[Start of section]

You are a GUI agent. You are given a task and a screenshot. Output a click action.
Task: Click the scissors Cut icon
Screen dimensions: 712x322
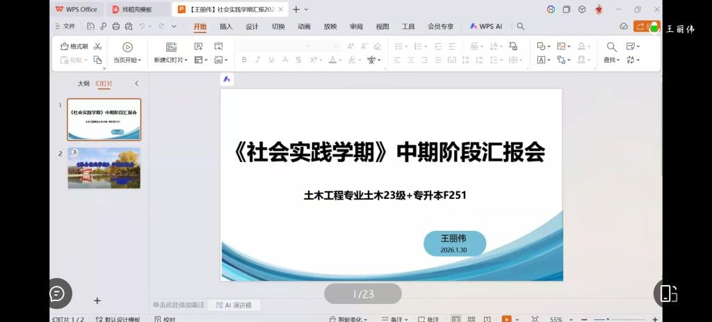[97, 47]
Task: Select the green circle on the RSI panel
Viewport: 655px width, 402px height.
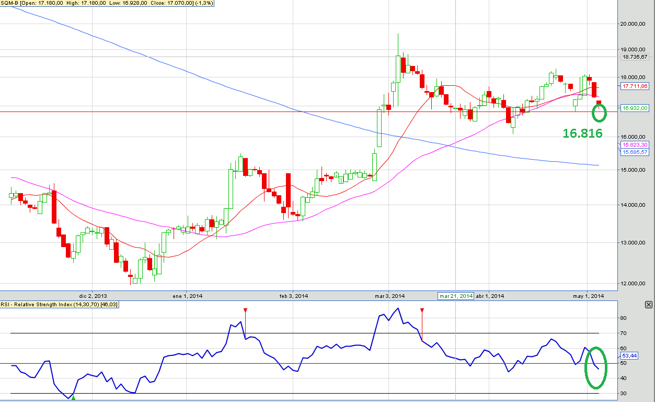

[End of section]

◆ Prompt
The lines from the one containing "Task: Select the" through the last line of the entries are to be copied exactly, both ends included, and the pictures are to be omitted.

◆ Response to the exercise
Task: Select the green circle on the RSI panel
Viewport: 655px width, 402px height.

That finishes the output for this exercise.